# MTD 13.5 HP Tecumseh Formula Carburator problems



## Lucho (6 mo ago)

Hi guys, this is my second post. I'm battling to restore a very old very mistreated M660G riding mower.
It's actually junk but i will get this old guy as much love as i can. Just another mad man project sort of thing.
I'm experiencing some gunfire like sounds after I shut it down, sometimes it just wants to shut down by itself and so on.
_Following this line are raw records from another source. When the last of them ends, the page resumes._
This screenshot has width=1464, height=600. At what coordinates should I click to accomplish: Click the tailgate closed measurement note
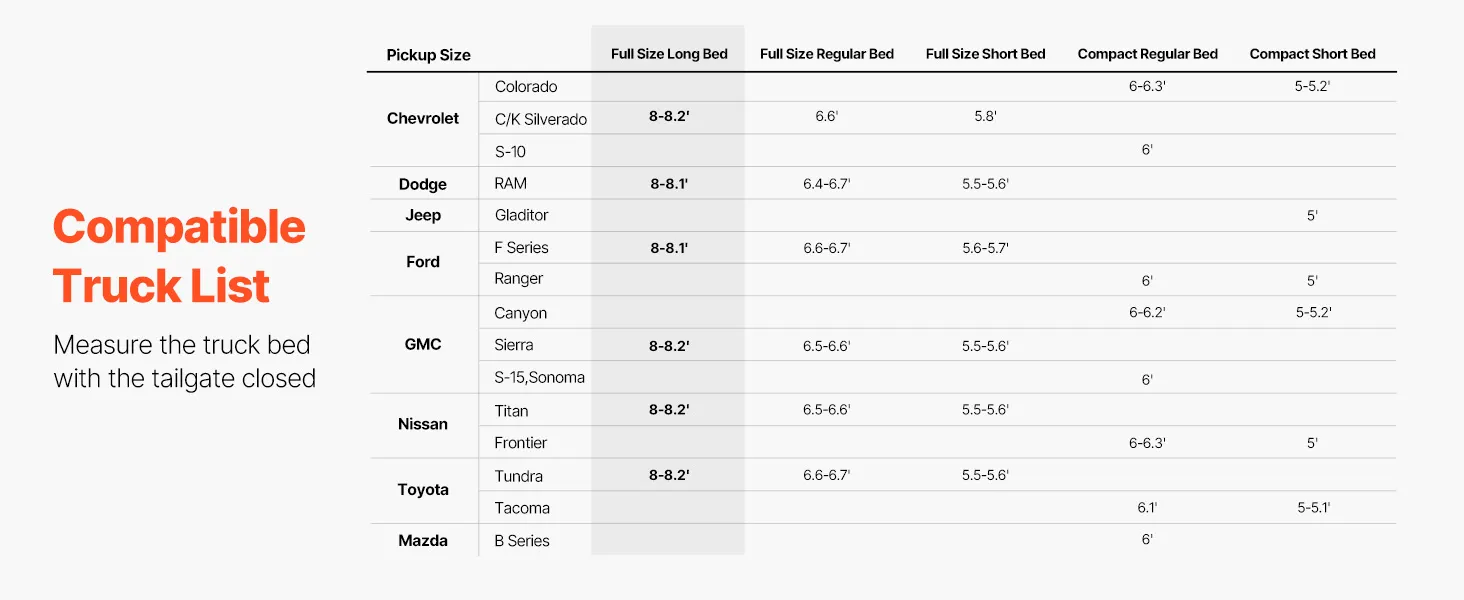pyautogui.click(x=184, y=362)
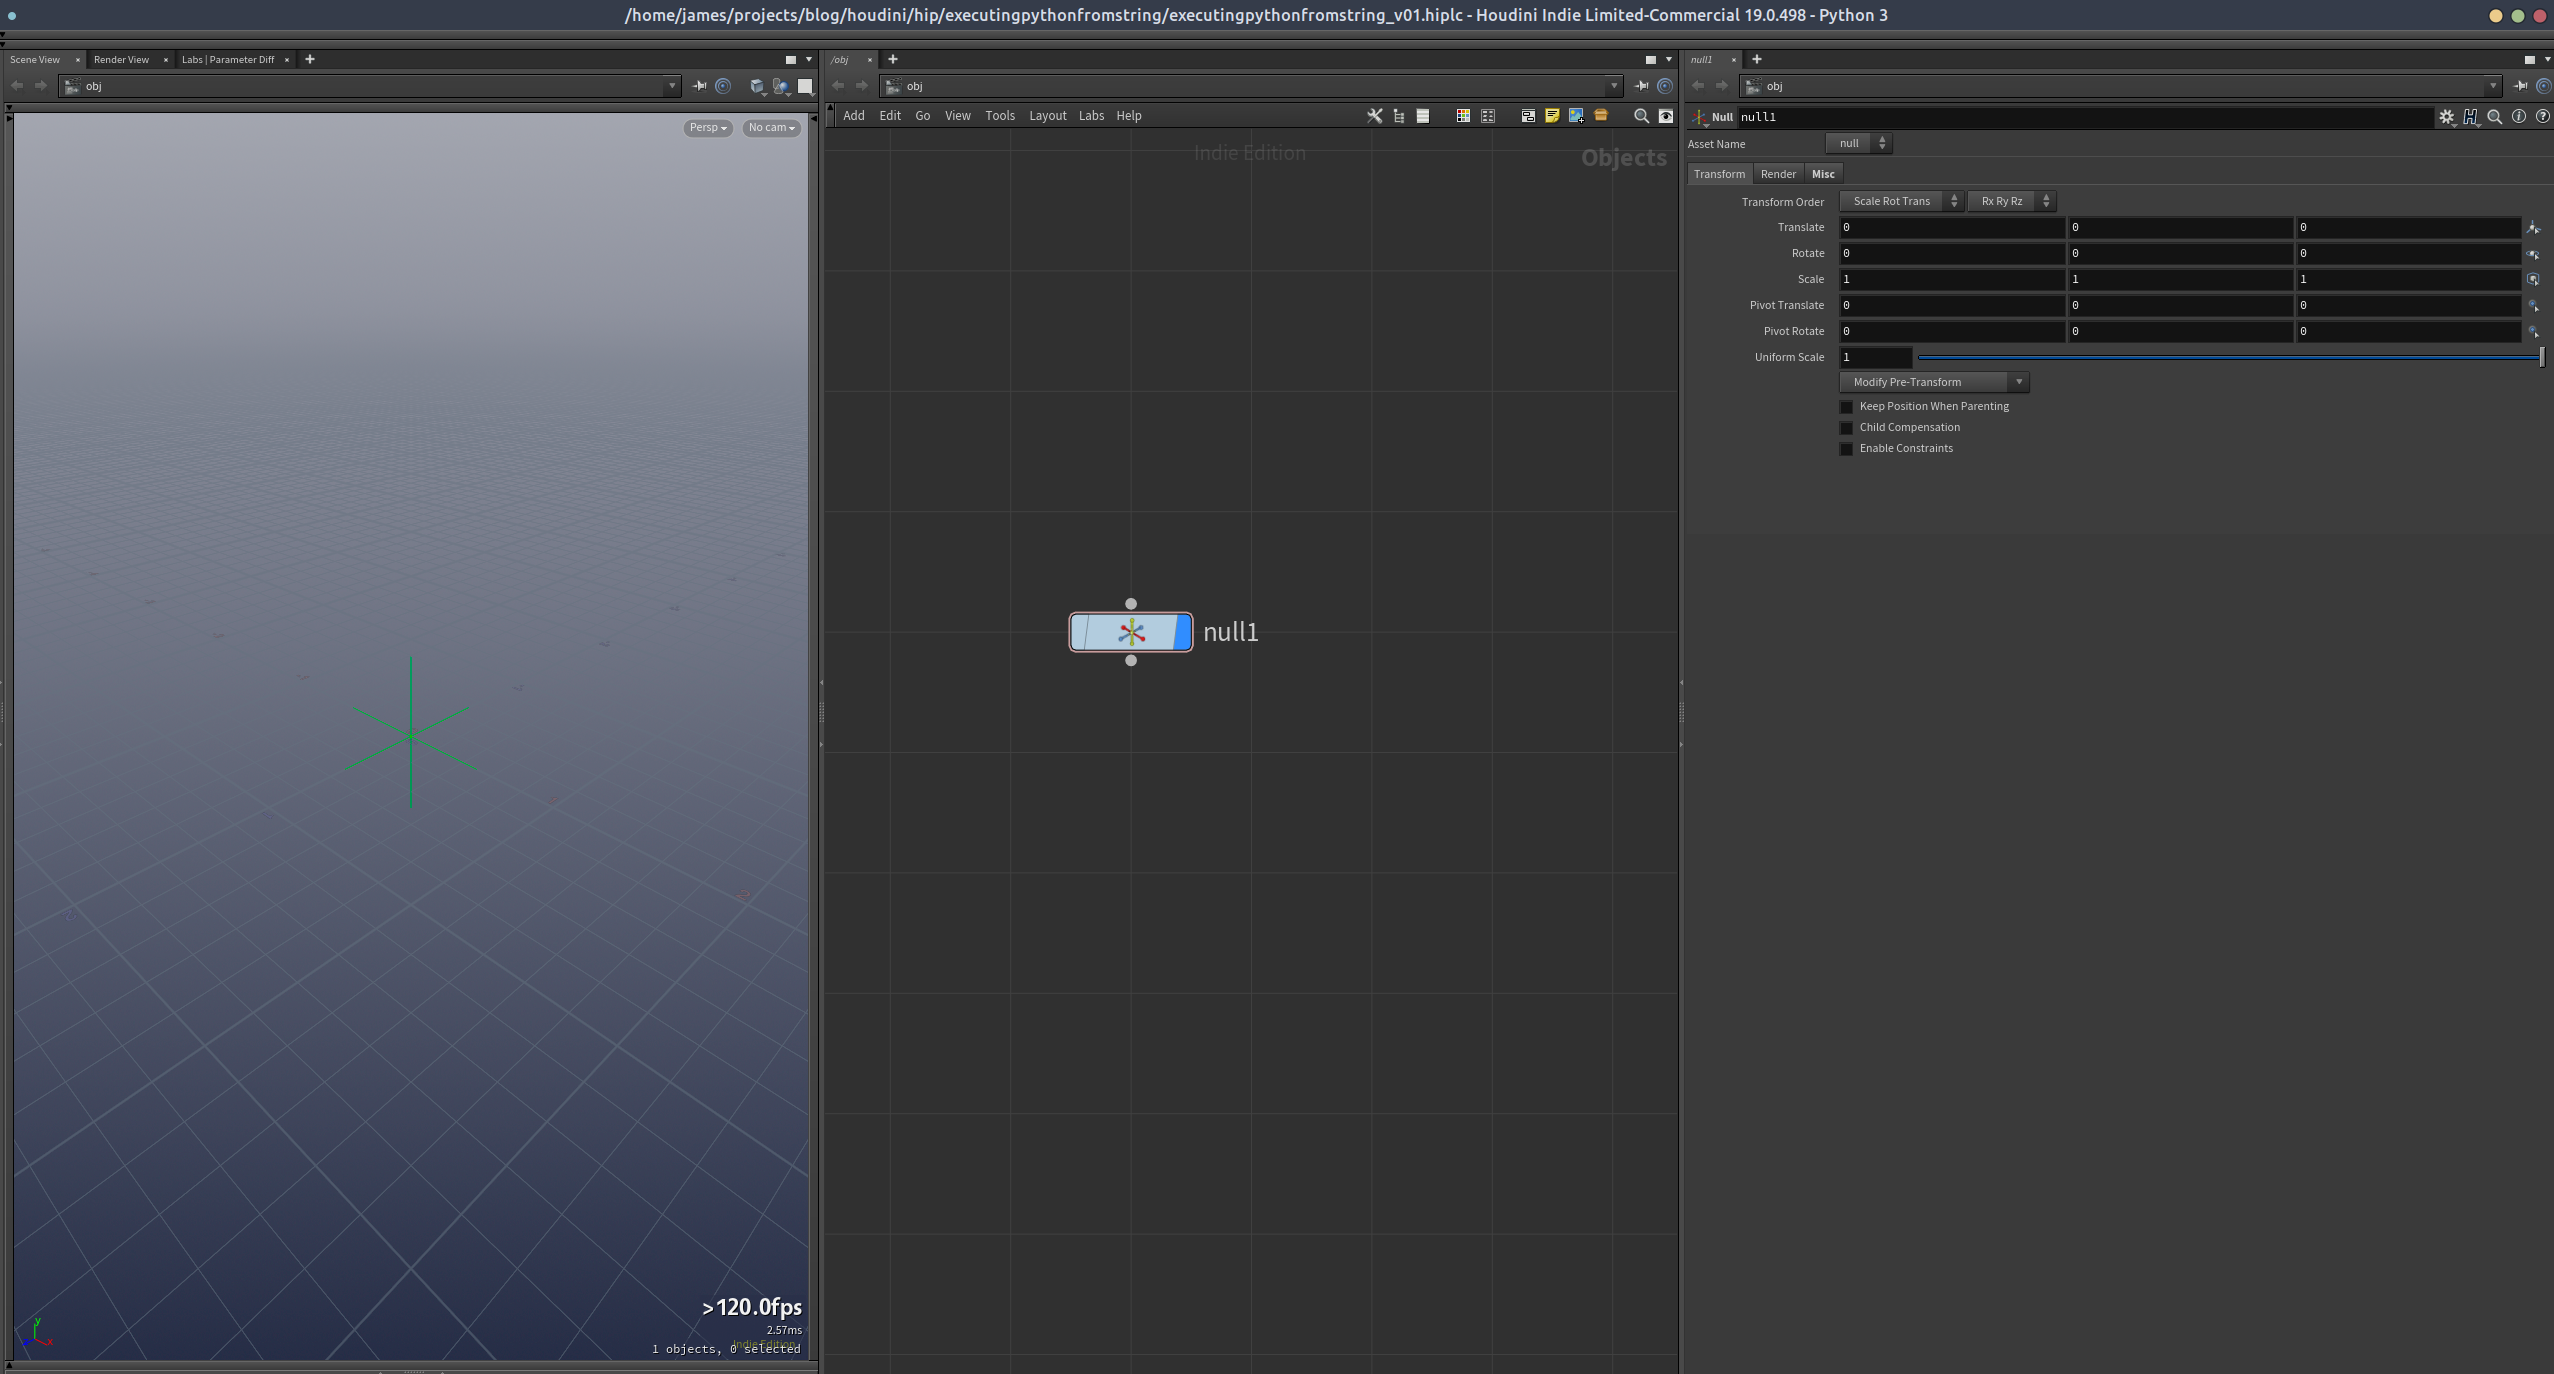
Task: Open the Labs menu
Action: [x=1091, y=116]
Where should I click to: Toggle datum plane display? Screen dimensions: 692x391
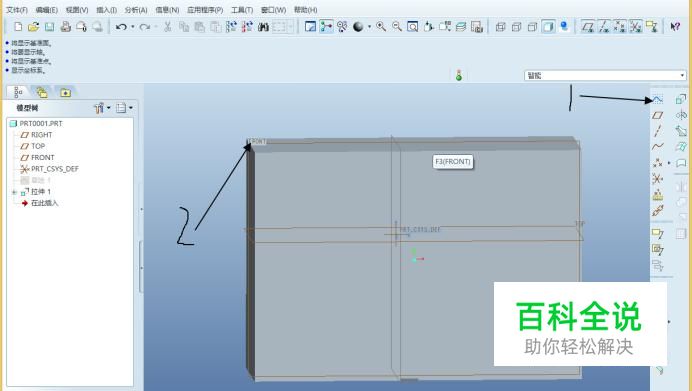[587, 27]
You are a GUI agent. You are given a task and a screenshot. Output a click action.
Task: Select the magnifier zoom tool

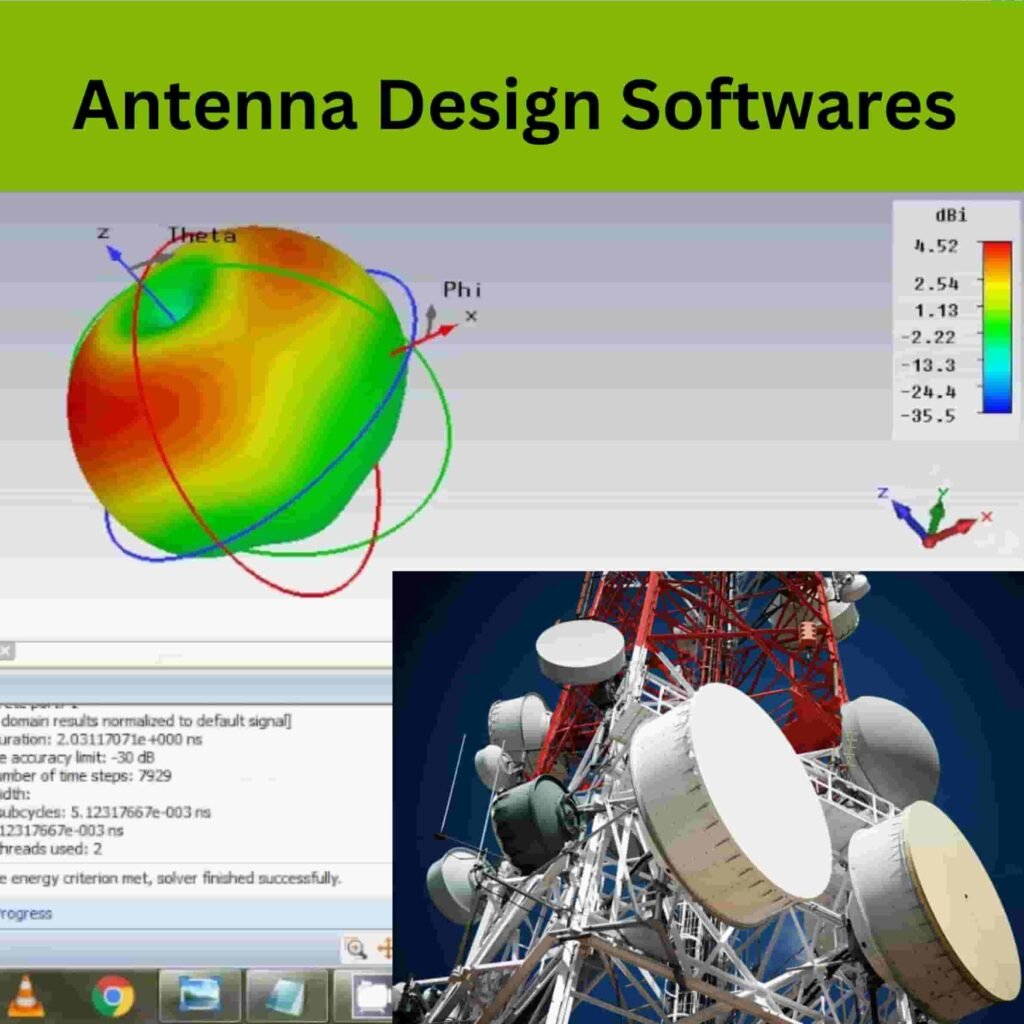(355, 948)
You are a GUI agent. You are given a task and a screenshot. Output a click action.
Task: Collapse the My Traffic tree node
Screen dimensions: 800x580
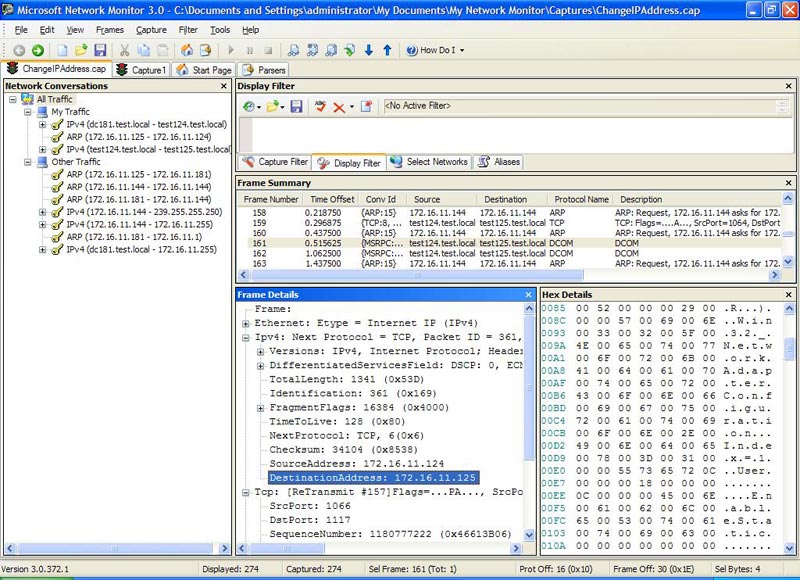tap(29, 112)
If I can avoid investing 100+ U$S dollars it could be nice. Any $20 or so replacement that you know of that work OK? There are tons listed at Amazon but I have no idea if they would work OK or how they perform.
If you guys can point me out in the right direction I would really appreciate it.

Thank you!


----------



## sixbales (May 18, 2011)

Hello Lucho,

Those gunfire like sounds are caused by the engine pushing raw air/gas mixture out the exhaust after turning the key / ignition off. There are hot carbon deposits in the exhaust that ignite the mixture. Usually takes a second or two...


----------



## Lucho (6 mo ago)

Hi sixbales! Thanks for the explanation. Apart from that, when I have the throttle a little bit low but much higher than idle. The engine by itself wants to shut down and a moment afterwards it revs up like nothing happened. This is why I supposed that the carb might be not working properly and since I'm not a mechanic I thought that it could be easier to replace it and get on with it. What do you think?
If you think I might have to replace it, can you point me out which carb should I buy? There are literally hundreds in amazon / ebay but they're not quite the same like the one I have. 
Thanks a lot!


----------



## sixbales (May 18, 2011)

You need to match up your Tecumseh engine number and/or carburetor number to get a replacement carburetor. I like to look on ebay.


----------



## Lucho (6 mo ago)

Thank you Sixbales!, My motor model is OV358EA, with that I was able to find countless replacements at amazon at $20 or so. I will go for one with best reviews. I´ll post how it goes!
Thanks a lot!


----------